Un prix du baril dépassant les 125 dollars n'apparaît pas (encore) comme une raison suffisante pour laisser le jet au garage. Après une année 2007 exceptionnelle, l'aviation d'affaires se porte bien. Ouvrant ses portes ce mardi à Palexpo pour trois jours, Ebace, le deuxième plus important salon dédié à ce secteur aéronautique, en est la meilleure preuve.

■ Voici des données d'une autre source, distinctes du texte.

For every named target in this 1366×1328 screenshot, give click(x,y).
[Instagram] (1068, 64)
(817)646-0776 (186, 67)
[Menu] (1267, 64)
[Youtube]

L'opérateur suisse d'avions privés VistaJet, doit ainsi annoncer aujourd'hui une commande de plus d'un milliard de dollars au constructeur canadien Bombardier. «Ceci concerne plus de 50 appareils», précise un porte-parole de la société. Cette expansion de sa flotte - actuellement constituée d'une trentaine d'appareils - devrait faire de cette compagnie le deuxième plus important exploitant privé d'avions d'affaires. Le numéro un, Netjets Europe, a de son côté annoncé hier la commande de 20 Falcon 2000 LX auprès de Dassault, pour environ 720 millions de dollars. «Durant Ebace, entre 2 et 3 milliards de commandes seront enregistrées», pronostique Charles Alcock, spécialiste de la chaîne spécialisée AIN TV. Cinq constructeurs - Dassault, Cessna, Gulfstream, Bombardier et Hawker Beechcraft - profitent du salon de Genève pour présenter leurs nouveaux modèles. Selon Eurocontrol, la flotte européenne de jets d'affaires devrait passer de 3000 à 4600 appareils en dix ans. «Le marché américain est ralenti par la crise financière et il reste à voir si le marché européen, l'un des plus dynamiques, pourra y échapper», tempère Charles Alcock. Seul regret, le salon n'organise pas de journée ouverte au grand public.

Contrôle d'émission de CO2

Plus que le coût du kérosène, c'est cependant la mise en place en Europe d'un système d'échange de certificats d'émission de CO2 qui inquiète le secteur. «Nous prenons nos responsabilités; ce que nous contestons, ce sont les frais administratifs extrêmement élevés du programme, en particulier pour les petites compagnies exploitant un ou deux appareils», explique Eric Mandemaker, directeur général de l'EBAA, l'association européenne de l'aviation d'affaires. Cette dernière espère faire accepter à Bruxelles, peut-être dès cette année, l'idée d'une structure chargée de collecter les données liées à tous les vols d'affaires, avant de négocier l'achat «en gros» de crédits d'émission.